◆ **REQUEST**: Can you turn the records below into a numbered list, one line per item, with the blank lines left out?

── MATERIAL PROVIDED

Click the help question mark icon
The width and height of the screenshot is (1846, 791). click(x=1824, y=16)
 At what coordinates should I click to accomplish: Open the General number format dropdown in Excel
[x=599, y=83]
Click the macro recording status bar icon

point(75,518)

────

◆ **THE OUTPUT**:
1. Click the help question mark icon
2. The width and height of the screenshot is (1846, 791). click(x=1824, y=16)
3.  At what coordinates should I click to accomplish: Open the General number format dropdown in Excel
4. [x=599, y=83]
5. Click the macro recording status bar icon
6. point(75,518)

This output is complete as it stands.